__Stated problem__
Print the listing below line for line, without changing any character.
##### Source material
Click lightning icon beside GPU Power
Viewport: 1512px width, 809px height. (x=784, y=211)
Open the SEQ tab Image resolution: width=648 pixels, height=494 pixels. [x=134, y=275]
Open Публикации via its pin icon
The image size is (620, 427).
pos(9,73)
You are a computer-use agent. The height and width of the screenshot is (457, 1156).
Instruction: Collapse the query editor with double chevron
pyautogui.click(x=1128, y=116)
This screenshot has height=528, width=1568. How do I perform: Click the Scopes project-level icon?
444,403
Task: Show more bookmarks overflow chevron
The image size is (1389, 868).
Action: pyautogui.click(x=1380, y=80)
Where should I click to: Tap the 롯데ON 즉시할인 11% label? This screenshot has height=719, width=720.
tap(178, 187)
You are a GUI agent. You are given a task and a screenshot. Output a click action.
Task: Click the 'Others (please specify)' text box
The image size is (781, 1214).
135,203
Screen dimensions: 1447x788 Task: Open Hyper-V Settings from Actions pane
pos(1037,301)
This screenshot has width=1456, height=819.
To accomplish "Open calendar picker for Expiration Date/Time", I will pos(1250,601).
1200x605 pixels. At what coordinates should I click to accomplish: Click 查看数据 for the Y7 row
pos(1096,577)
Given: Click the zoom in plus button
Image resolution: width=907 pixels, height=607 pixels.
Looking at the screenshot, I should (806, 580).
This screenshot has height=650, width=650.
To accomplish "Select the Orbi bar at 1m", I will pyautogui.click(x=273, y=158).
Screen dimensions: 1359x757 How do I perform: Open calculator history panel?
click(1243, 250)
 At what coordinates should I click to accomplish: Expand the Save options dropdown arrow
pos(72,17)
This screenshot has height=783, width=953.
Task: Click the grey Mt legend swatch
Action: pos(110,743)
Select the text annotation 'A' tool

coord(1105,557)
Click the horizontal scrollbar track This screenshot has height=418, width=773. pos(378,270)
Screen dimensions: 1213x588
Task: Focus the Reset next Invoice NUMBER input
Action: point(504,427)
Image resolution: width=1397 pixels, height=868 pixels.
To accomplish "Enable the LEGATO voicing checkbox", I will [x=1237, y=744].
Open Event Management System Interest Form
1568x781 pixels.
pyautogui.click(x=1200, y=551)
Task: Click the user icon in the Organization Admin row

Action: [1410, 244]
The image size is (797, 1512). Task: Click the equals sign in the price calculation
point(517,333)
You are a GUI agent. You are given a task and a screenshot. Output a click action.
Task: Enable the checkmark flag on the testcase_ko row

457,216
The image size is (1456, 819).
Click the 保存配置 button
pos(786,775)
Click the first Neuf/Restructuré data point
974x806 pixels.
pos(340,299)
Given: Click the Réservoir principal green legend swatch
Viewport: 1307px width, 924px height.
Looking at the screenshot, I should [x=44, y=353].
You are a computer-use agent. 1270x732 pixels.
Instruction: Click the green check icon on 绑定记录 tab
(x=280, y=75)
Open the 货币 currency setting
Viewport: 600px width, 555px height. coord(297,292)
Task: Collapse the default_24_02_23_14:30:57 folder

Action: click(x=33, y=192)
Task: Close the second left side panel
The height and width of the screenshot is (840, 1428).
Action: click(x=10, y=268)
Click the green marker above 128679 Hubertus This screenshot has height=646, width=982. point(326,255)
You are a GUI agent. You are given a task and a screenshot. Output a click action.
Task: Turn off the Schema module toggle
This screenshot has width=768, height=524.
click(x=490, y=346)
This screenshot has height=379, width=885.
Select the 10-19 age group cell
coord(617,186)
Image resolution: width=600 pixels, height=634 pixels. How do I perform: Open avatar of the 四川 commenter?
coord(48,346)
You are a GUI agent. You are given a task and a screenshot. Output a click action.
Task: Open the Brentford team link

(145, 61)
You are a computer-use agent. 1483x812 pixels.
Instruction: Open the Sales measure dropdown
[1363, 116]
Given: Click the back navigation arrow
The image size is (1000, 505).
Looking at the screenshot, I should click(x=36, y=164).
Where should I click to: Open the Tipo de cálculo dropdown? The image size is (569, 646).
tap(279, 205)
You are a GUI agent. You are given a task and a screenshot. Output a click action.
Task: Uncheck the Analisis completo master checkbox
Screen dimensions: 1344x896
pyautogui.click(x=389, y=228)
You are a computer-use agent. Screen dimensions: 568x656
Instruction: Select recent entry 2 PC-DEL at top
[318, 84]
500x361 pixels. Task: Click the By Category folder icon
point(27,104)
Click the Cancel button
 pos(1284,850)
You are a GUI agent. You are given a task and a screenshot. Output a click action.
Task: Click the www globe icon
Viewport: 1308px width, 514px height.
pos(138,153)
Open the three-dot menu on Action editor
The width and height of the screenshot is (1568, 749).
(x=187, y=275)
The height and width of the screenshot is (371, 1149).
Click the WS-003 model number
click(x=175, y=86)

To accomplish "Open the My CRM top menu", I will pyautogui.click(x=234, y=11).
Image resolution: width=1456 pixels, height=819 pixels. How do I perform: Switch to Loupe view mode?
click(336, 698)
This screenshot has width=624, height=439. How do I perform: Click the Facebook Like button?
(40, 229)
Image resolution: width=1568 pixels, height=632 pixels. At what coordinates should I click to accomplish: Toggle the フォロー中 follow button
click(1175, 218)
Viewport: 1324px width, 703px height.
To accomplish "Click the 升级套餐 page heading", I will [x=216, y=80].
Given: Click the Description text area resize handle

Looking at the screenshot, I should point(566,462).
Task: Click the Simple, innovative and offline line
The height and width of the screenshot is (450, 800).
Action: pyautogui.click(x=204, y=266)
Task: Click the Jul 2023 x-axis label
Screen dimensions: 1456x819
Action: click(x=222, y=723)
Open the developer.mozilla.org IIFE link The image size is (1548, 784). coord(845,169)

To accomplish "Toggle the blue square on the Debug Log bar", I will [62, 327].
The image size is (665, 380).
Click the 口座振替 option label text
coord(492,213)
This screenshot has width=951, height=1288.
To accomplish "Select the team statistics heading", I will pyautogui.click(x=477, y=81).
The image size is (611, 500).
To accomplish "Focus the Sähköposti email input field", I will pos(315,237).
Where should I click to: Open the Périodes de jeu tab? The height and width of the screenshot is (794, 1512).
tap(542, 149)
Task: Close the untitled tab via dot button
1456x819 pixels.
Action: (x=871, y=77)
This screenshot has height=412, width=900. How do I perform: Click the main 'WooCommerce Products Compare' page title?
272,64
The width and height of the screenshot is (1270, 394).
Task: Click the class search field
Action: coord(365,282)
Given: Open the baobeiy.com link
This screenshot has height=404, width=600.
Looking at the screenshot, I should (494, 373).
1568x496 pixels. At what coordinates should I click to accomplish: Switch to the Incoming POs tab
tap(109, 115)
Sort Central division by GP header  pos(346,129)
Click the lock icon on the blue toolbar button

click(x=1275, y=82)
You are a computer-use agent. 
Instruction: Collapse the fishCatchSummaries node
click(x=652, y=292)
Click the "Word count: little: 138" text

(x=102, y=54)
##########
__Result__
Click lightning icon beside GPU Power
Viewport: 1512px width, 809px height. (x=784, y=211)
Open the SEQ tab Image resolution: width=648 pixels, height=494 pixels. [x=134, y=275]
Open Публикации via its pin icon
The image size is (620, 427).
pos(9,73)
You are a computer-use agent. The height and width of the screenshot is (457, 1156).
Instruction: Collapse the query editor with double chevron
pyautogui.click(x=1128, y=116)
This screenshot has height=528, width=1568. How do I perform: Click the Scopes project-level icon?
444,403
Task: Show more bookmarks overflow chevron
The image size is (1389, 868).
Action: pyautogui.click(x=1380, y=80)
Where should I click to: Tap the 롯데ON 즉시할인 11% label? This screenshot has height=719, width=720.
tap(178, 187)
You are a GUI agent. You are given a task and a screenshot. Output a click action.
Task: Click the 'Others (please specify)' text box
The image size is (781, 1214).
135,203
Screen dimensions: 1447x788 Task: Open Hyper-V Settings from Actions pane
pos(1037,301)
This screenshot has width=1456, height=819.
To accomplish "Open calendar picker for Expiration Date/Time", I will pos(1250,601).
1200x605 pixels. At what coordinates should I click to accomplish: Click 查看数据 for the Y7 row
pos(1096,577)
Given: Click the zoom in plus button
Image resolution: width=907 pixels, height=607 pixels.
Looking at the screenshot, I should (806, 580).
This screenshot has height=650, width=650.
To accomplish "Select the Orbi bar at 1m", I will pyautogui.click(x=273, y=158).
Screen dimensions: 1359x757 How do I perform: Open calculator history panel?
click(1243, 250)
 At what coordinates should I click to accomplish: Expand the Save options dropdown arrow
pos(72,17)
This screenshot has height=783, width=953.
Task: Click the grey Mt legend swatch
Action: pos(110,743)
Select the text annotation 'A' tool

coord(1105,557)
Click the horizontal scrollbar track This screenshot has height=418, width=773. pos(378,270)
Screen dimensions: 1213x588
Task: Focus the Reset next Invoice NUMBER input
Action: point(504,427)
Image resolution: width=1397 pixels, height=868 pixels.
To accomplish "Enable the LEGATO voicing checkbox", I will [x=1237, y=744].
Open Event Management System Interest Form
1568x781 pixels.
pyautogui.click(x=1200, y=551)
Task: Click the user icon in the Organization Admin row

Action: [1410, 244]
The image size is (797, 1512). Task: Click the equals sign in the price calculation
point(517,333)
You are a GUI agent. You are given a task and a screenshot. Output a click action.
Task: Enable the checkmark flag on the testcase_ko row

457,216
The image size is (1456, 819).
Click the 保存配置 button
pos(786,775)
Click the first Neuf/Restructuré data point
974x806 pixels.
pos(340,299)
Given: Click the Réservoir principal green legend swatch
Viewport: 1307px width, 924px height.
Looking at the screenshot, I should [x=44, y=353].
You are a computer-use agent. 1270x732 pixels.
Instruction: Click the green check icon on 绑定记录 tab
(x=280, y=75)
Open the 货币 currency setting
Viewport: 600px width, 555px height. coord(297,292)
Task: Collapse the default_24_02_23_14:30:57 folder

Action: click(x=33, y=192)
Task: Close the second left side panel
The height and width of the screenshot is (840, 1428).
Action: click(x=10, y=268)
Click the green marker above 128679 Hubertus This screenshot has height=646, width=982. point(326,255)
You are a GUI agent. You are given a task and a screenshot. Output a click action.
Task: Turn off the Schema module toggle
This screenshot has width=768, height=524.
click(x=490, y=346)
This screenshot has height=379, width=885.
Select the 10-19 age group cell
coord(617,186)
Image resolution: width=600 pixels, height=634 pixels. How do I perform: Open avatar of the 四川 commenter?
coord(48,346)
You are a GUI agent. You are given a task and a screenshot. Output a click action.
Task: Open the Brentford team link

(145, 61)
You are a computer-use agent. 1483x812 pixels.
Instruction: Open the Sales measure dropdown
[1363, 116]
Given: Click the back navigation arrow
The image size is (1000, 505).
Looking at the screenshot, I should click(x=36, y=164).
Where should I click to: Open the Tipo de cálculo dropdown? The image size is (569, 646).
tap(279, 205)
You are a GUI agent. You are given a task and a screenshot. Output a click action.
Task: Uncheck the Analisis completo master checkbox
Screen dimensions: 1344x896
pyautogui.click(x=389, y=228)
You are a computer-use agent. Screen dimensions: 568x656
Instruction: Select recent entry 2 PC-DEL at top
[318, 84]
500x361 pixels. Task: Click the By Category folder icon
point(27,104)
Click the Cancel button
 pos(1284,850)
You are a GUI agent. You are given a task and a screenshot. Output a click action.
Task: Click the www globe icon
Viewport: 1308px width, 514px height.
pos(138,153)
Open the three-dot menu on Action editor
The width and height of the screenshot is (1568, 749).
(x=187, y=275)
The height and width of the screenshot is (371, 1149).
Click the WS-003 model number
click(x=175, y=86)

To accomplish "Open the My CRM top menu", I will pyautogui.click(x=234, y=11).
Image resolution: width=1456 pixels, height=819 pixels. How do I perform: Switch to Loupe view mode?
click(336, 698)
This screenshot has width=624, height=439. How do I perform: Click the Facebook Like button?
(40, 229)
Image resolution: width=1568 pixels, height=632 pixels. At what coordinates should I click to accomplish: Toggle the フォロー中 follow button
click(1175, 218)
Viewport: 1324px width, 703px height.
To accomplish "Click the 升级套餐 page heading", I will [x=216, y=80].
Given: Click the Description text area resize handle

Looking at the screenshot, I should point(566,462).
Task: Click the Simple, innovative and offline line
The height and width of the screenshot is (450, 800).
Action: pyautogui.click(x=204, y=266)
Task: Click the Jul 2023 x-axis label
Screen dimensions: 1456x819
Action: click(x=222, y=723)
Open the developer.mozilla.org IIFE link The image size is (1548, 784). coord(845,169)

To accomplish "Toggle the blue square on the Debug Log bar", I will [62, 327].
The image size is (665, 380).
Click the 口座振替 option label text
coord(492,213)
This screenshot has width=951, height=1288.
To accomplish "Select the team statistics heading", I will pyautogui.click(x=477, y=81).
The image size is (611, 500).
To accomplish "Focus the Sähköposti email input field", I will pos(315,237).
Where should I click to: Open the Périodes de jeu tab? The height and width of the screenshot is (794, 1512).
tap(542, 149)
Task: Close the untitled tab via dot button
1456x819 pixels.
Action: (x=871, y=77)
This screenshot has height=412, width=900. How do I perform: Click the main 'WooCommerce Products Compare' page title?
272,64
The width and height of the screenshot is (1270, 394).
Task: Click the class search field
Action: coord(365,282)
Given: Open the baobeiy.com link
This screenshot has height=404, width=600.
Looking at the screenshot, I should (494, 373).
1568x496 pixels. At what coordinates should I click to accomplish: Switch to the Incoming POs tab
tap(109, 115)
Sort Central division by GP header  pos(346,129)
Click the lock icon on the blue toolbar button

click(x=1275, y=82)
You are a computer-use agent. 
Instruction: Collapse the fishCatchSummaries node
click(x=652, y=292)
Click the "Word count: little: 138" text

(x=102, y=54)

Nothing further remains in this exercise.